Methods - RNA editing events called with Jacusa2. edQTL mapping with TensorQTL.

Meta-analysis drastically improves discovery revealing 21620 edQTLs in 5866 genes. But, he is observing many “singleton” sites, that is, associations observed in single cohorts. edSites occur in hyper-editing clusters.

Colocalization analysis.

edQTLs colocalize with Parkinson’s disease risk SNPs.

Beomjin Jang. Microglia TWAS / SingleBrain

Teresa Lin. Functional finemapping and PRS.

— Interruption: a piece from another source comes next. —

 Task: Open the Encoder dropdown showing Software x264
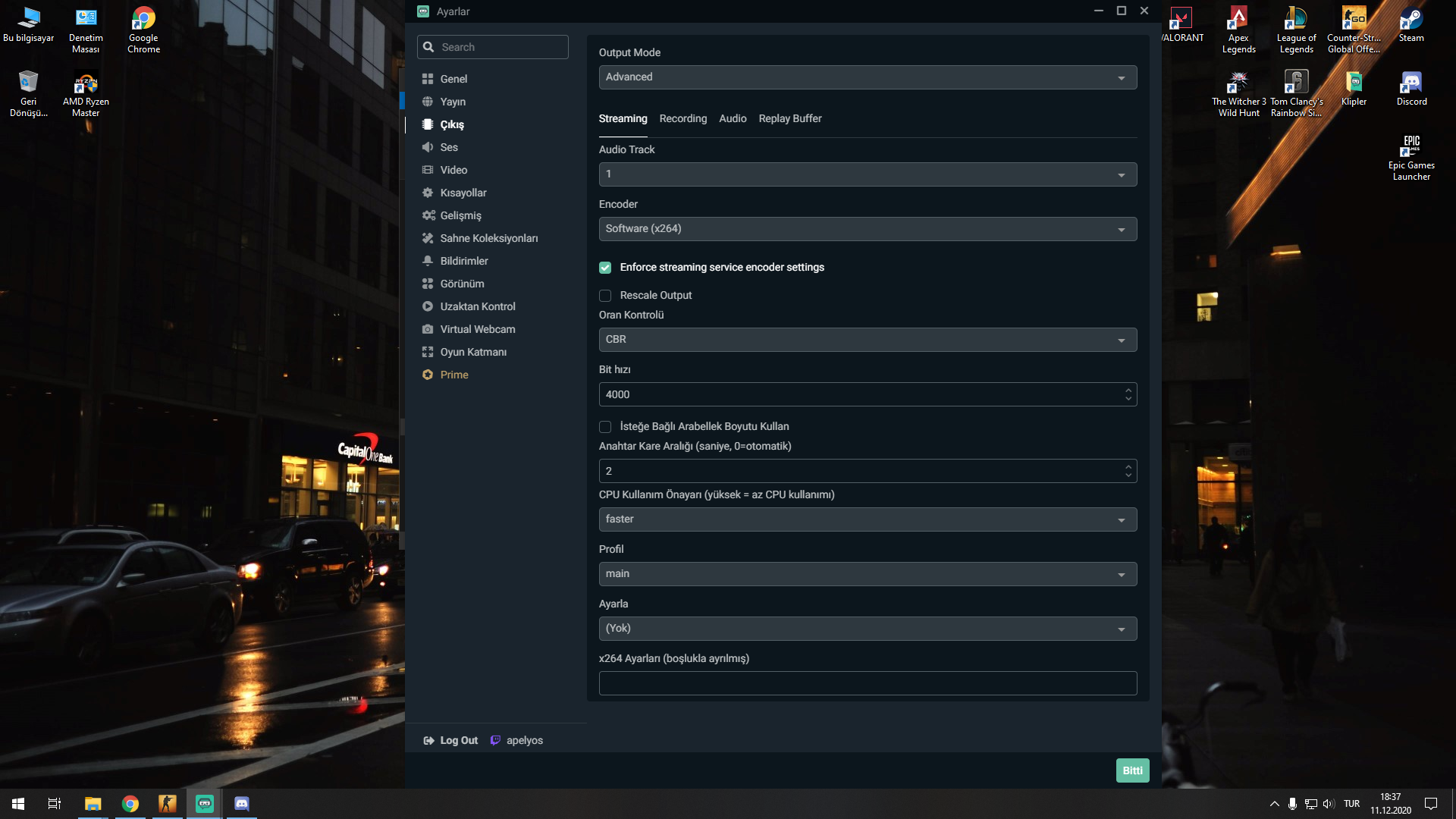(x=867, y=229)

Pipeline using Wightman summary stat, QC, functional fine-mapping (PolyFun) and statistical fine-mapping (SuSiE), finally Polygenic Risk Score (Plink with clumping + p threshold).

Teresa is comparing the accuracy of finemapping by looking at the heritability enrichment obtained from the finemapped variants, as well as using PRS performance of the finemapped variants.

Question: Is the PRS score measured on separate test data?

Ashvin Ravi. Meta-myeloid

Meta-analysis of myeloid cell eQTLs.

Use the myeloid cells from the BigBrain project.

Many eQTLs colocalize with AD GWAS loci.

He wants to develop framework to understand enrichment for eQTL (and sQTL) data. - Approach 1: fine map and use results as continuous annotation, assess heritability via LD score regression. - Approach 2: run mediated expression score regression (MESC).